When the pressure oil is supplied to 0 g, the pressure oil in the upper chamber 30f is discharged through the port 30h, and the mounting portion 30d of the cylinder unit 30 is attached.
When the pressure oil is supplied to the upper chamber 30f through the port 30f, the cylinder unit 30 contracts. Further, the rear wheel side cylinder unit 55 has the same configuration as the front wheel side cylinder unit 30.

In FIG. 1, the hydraulic circuit 60 is a hydraulic pump 62, 4 ports 3
Position solenoid switching control valve 65, open / close control valve 72, solenoid variable throttle valve 7
It is composed of 3,74 mag.

Next, the hydraulic circuit 60 will be described with reference to FIG.

The hydraulic pump 62 driven by the output shaft of the engine EG,
Oil is pumped up from the reservoir 63, and a front wheel side cylinder unit 30 and a rear wheel side cylinder unit are supplied via a pipe line 64, a switching valve (4-port 3-position electromagnetic switching control valve) 65, and pipe lines 66 to 69.
A power steering device that supplies pressure oil to 55 and applies an assisting force to the steering mechanism 41 via the pipelines 64 and 70.
It also supplies pressure oil to 71. Cylinder unit 30,5
The upper chamber 30f, the lower chamber 30g, and the like 5 communicate with each other via an opening / closing control valve (4-port 2-position electromagnetic switching valve) 72 and also with a reservoir 63. Here, in the conduits 67, 69 from the switching valve 65 to the rear wheel side cylinder unit 55, electrically controllable variable throttle valves 73, 74 are provided.

The throttle valves 73, 74 compensate the expansion / contraction speed of the rear wheel side cylinder unit 55 with respect to the front wheel side by controlling the flow rate of the pipelines 67, 69 at a predetermined predetermined throttle amount when traveling at a constant speed. . This is to compensate for the rear wheel stabilizer 54, which is set to have a smaller torsional rigidity than the front wheel stabilizer 26. Further, the throttle valves 73, 74 can change the throttle amount by a control signal from the control device 80, and the rear wheel side cylinder unit 55 can be opened or closed by changing the throttle amount from the predetermined throttle amount according to the traveling state of the vehicle.

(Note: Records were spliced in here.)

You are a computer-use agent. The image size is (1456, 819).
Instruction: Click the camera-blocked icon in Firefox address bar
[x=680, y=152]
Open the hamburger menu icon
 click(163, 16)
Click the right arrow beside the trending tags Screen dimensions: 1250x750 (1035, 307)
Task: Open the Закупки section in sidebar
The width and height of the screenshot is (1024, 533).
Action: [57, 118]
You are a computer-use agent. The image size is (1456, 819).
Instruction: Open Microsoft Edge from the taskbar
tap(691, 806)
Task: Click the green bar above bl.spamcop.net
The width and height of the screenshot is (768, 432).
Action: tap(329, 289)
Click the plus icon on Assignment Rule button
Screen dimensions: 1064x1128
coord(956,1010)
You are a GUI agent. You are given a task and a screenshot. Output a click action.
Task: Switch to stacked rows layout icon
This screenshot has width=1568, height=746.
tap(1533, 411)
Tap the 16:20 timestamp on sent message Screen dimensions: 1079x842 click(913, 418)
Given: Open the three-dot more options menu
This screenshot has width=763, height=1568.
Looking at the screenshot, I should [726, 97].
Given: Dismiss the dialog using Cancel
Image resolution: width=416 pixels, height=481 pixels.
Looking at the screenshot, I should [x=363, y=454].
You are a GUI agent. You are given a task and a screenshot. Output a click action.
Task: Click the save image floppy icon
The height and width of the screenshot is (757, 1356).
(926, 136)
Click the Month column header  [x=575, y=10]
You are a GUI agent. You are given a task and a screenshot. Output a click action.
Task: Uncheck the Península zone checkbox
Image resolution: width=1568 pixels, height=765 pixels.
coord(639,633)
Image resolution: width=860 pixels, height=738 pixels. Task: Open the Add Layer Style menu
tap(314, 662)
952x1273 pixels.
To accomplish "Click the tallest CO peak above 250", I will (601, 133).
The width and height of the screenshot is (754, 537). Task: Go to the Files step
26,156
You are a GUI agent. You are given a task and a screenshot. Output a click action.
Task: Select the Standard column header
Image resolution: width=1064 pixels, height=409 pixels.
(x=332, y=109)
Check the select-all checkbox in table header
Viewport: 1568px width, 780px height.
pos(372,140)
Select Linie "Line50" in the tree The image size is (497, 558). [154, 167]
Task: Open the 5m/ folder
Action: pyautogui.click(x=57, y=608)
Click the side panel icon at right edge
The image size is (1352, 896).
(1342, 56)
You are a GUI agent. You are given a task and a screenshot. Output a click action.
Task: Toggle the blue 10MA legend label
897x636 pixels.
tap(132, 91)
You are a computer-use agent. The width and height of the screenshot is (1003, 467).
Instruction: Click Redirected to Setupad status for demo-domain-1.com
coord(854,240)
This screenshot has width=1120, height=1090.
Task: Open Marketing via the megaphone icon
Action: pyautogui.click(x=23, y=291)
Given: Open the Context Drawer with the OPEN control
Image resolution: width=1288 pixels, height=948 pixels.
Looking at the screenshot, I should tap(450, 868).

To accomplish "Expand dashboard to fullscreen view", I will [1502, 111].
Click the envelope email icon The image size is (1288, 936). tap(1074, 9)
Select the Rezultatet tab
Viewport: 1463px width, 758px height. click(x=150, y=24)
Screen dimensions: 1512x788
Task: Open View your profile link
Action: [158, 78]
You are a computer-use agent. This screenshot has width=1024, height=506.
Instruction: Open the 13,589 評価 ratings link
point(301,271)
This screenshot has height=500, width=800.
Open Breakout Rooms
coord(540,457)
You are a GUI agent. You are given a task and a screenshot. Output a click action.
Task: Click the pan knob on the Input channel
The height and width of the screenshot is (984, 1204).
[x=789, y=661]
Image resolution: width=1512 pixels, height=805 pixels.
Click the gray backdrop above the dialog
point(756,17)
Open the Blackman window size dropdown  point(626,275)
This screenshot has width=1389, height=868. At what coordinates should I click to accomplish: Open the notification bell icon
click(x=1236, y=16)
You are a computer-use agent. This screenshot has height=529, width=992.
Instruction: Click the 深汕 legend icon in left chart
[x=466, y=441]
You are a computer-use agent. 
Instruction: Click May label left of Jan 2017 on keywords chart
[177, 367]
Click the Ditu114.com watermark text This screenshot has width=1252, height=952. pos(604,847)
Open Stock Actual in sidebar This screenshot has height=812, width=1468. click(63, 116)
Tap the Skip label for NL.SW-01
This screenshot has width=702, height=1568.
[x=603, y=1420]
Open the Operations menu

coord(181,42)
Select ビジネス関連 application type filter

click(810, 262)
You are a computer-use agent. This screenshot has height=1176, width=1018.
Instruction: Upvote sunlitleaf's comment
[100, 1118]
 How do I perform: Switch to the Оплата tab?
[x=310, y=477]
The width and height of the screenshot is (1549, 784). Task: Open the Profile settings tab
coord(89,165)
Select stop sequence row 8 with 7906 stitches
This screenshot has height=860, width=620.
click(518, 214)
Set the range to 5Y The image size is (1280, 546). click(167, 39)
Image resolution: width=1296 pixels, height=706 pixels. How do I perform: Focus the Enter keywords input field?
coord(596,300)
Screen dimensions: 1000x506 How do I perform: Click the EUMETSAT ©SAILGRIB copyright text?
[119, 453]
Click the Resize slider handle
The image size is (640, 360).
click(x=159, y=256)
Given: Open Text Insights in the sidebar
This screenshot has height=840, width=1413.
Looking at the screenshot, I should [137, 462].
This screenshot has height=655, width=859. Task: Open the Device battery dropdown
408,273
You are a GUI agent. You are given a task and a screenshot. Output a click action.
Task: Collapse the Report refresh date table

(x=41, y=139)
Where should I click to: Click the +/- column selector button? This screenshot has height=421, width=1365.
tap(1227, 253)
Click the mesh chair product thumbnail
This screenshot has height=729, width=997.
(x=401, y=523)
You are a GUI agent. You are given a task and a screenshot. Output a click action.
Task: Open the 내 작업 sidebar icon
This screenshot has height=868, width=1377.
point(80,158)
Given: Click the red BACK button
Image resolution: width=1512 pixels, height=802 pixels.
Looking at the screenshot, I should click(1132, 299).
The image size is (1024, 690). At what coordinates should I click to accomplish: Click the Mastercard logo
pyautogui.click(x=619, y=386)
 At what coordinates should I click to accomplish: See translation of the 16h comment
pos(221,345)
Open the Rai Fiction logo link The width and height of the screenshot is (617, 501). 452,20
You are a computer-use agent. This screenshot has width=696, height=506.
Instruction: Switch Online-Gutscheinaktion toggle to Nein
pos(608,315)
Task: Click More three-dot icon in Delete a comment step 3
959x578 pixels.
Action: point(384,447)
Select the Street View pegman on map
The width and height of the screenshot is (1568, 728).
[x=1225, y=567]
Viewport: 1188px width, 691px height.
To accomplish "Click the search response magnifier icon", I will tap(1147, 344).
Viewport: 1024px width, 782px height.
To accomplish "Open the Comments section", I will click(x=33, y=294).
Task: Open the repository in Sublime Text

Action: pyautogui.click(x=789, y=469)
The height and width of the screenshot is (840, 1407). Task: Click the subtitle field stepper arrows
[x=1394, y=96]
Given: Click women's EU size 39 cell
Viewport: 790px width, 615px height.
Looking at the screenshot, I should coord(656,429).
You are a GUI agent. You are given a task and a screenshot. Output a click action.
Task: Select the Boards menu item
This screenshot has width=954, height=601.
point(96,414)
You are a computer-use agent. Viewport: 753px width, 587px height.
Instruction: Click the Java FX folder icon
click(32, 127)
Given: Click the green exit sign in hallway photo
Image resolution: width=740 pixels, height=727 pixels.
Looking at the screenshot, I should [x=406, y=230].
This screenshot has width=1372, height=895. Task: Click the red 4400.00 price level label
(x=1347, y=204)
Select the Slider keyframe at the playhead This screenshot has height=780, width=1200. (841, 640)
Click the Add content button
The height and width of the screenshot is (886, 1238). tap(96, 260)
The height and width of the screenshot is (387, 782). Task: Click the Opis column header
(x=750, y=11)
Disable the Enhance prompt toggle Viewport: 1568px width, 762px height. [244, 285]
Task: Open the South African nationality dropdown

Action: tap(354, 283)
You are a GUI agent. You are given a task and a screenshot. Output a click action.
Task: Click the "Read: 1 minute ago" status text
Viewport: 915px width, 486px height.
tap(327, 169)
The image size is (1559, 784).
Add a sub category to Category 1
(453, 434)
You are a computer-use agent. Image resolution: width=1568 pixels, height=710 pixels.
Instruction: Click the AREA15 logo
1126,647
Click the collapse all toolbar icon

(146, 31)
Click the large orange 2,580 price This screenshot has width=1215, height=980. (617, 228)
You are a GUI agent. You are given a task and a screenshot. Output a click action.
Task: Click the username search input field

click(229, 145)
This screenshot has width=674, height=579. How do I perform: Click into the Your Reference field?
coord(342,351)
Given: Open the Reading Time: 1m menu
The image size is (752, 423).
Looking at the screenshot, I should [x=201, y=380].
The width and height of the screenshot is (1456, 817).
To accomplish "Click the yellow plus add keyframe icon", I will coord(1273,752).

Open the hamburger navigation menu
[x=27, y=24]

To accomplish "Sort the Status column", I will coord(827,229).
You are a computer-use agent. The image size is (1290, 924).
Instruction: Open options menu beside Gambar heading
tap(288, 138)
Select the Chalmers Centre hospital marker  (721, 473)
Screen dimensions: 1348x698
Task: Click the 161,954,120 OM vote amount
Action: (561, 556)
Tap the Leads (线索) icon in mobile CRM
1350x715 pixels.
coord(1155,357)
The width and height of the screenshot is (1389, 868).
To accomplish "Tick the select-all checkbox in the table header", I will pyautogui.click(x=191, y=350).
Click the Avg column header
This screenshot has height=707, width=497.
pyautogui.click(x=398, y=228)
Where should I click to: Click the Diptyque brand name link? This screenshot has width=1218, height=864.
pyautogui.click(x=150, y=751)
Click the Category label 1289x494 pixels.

The amount of pressure oil supplied to the front wheel side cylinder unit 30 is controlled. In this embodiment, the throttle valve is used during acceleration.
The amount of oil supplied to the front wheel cylinder unit 30 is reduced by controlling the throttle amount of 73, 74 in the opening direction from the predetermined throttle amount, and is controlled in the closing direction during deceleration traveling to control the front wheel cylinder unit 30. Increase the amount of oil supplied to.

A switching control signal is sent to the switching valve 65 and the opening / closing control valve 72 by the control device 80, and the switching valve 65 has the first position (a: neutral mode), the second position (b: extension mode), and the third position.
Switched to position (c: reduction mode), while open / close control valve
At 72, the first position (a: communication mode) and the second position (b: cutoff mode) are switched.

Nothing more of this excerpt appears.